The project you see in the screenshot above is a Zelda clone - more specifically, from one of the dungeons, the Phoenix Temple. I'm taking heavy inspiration from titles like Link to the Past and Link's Awakening, but limiting myself to four "main" dungeons and one final dungeon to keep the scope manageable. Gameplay will include the staples you'd expect of such games - venturing into dungeons, battling enemies, avoiding traps, solving puzzles, defeating dungeon bosses, and gathering new abilities that allow them to better fight and explore more of the world. Standard stuff, but I'm not looking to make anything groundbreaking, just competent and enjoyable - if I can make the Zelda clone equivalent of plombir, I'll be happy.

The game takes place in a fantasy setting in which the hero's homeland is invaded by a conquering empire.

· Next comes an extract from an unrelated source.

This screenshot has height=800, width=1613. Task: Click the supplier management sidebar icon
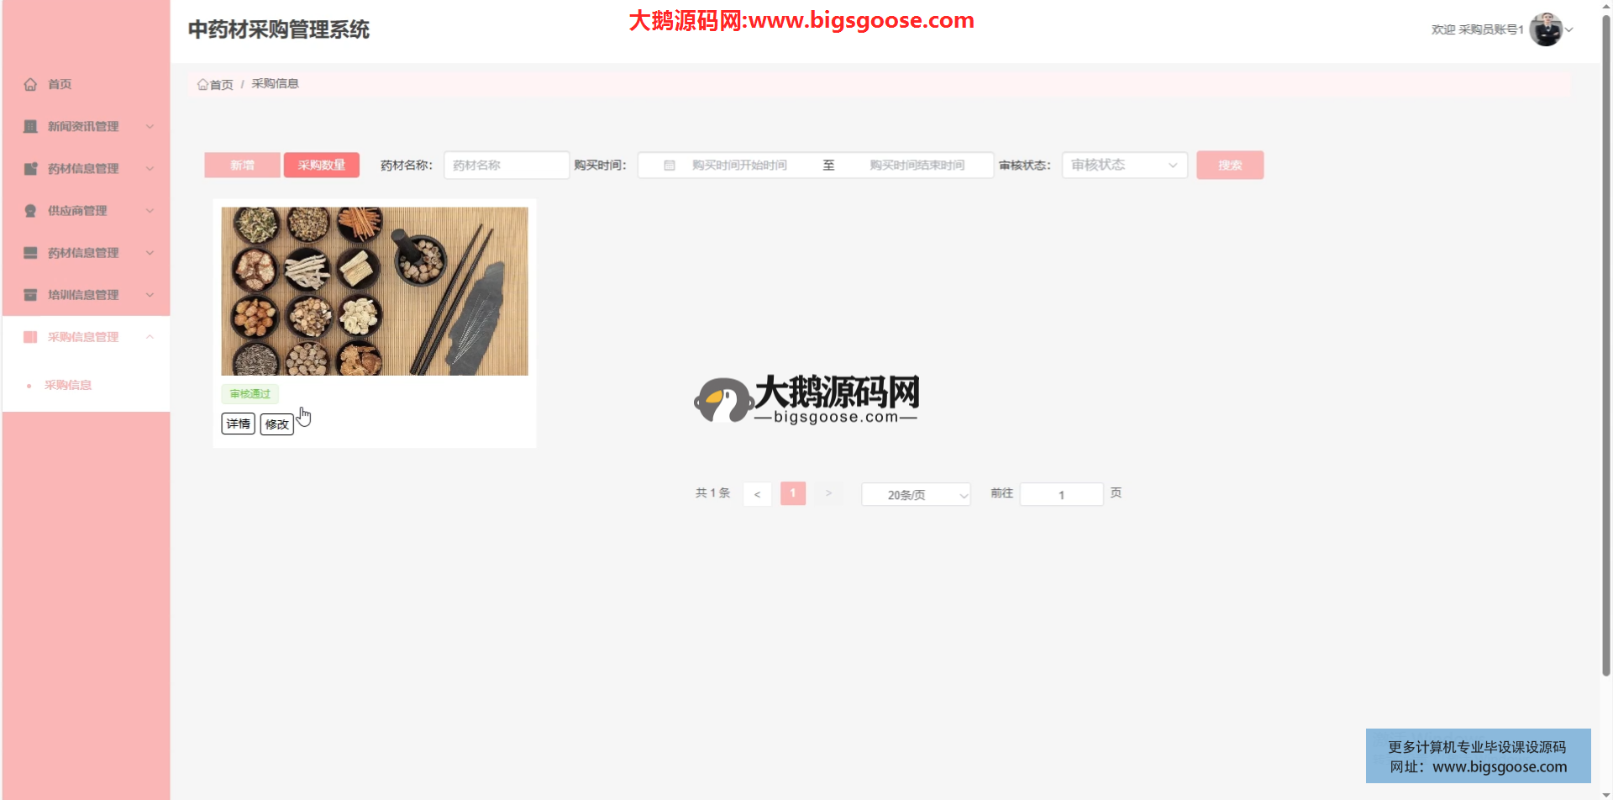click(x=31, y=211)
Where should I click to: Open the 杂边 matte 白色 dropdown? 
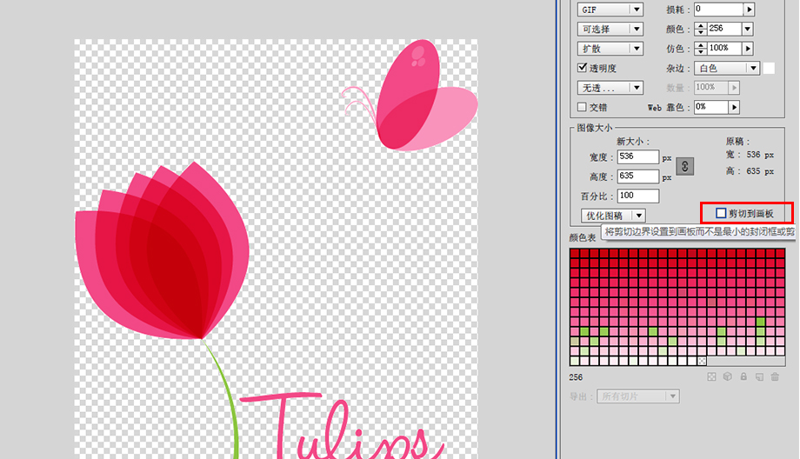729,68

The empire begins digging into the earth and exploiting the land's resources, and in doing so, releases a corruption that drives the native creatures to mindless rages. The poison works its way so deep that even the land's guardian deities - the Minotaur, the Gryphon, the Phoenix, and the Unicorn - become maddened, isolating themselves in their temples, warping them into deadly labyrinths designed to keep out or kill the ones who they once protected. If a hero can defeat these gods in battle, though, they will return to their senses, and out of gratitude bestow the hero with a portion of their power. If anyone can gain the power of all four gods, they just may become strong enough to drive out the empire and liberate the land. And one young man, after ambushing an imperial soldier and stealing his sword, sets out to do just that.

I haven't thought about music yet, but I'm leaning more toward something in the vein of Brain Lord or other Enix RPGs of the era than the music style of zelda games from the era.

So, to return to the title: what the hell should I call this? I'm 7 months into development and still can't decide.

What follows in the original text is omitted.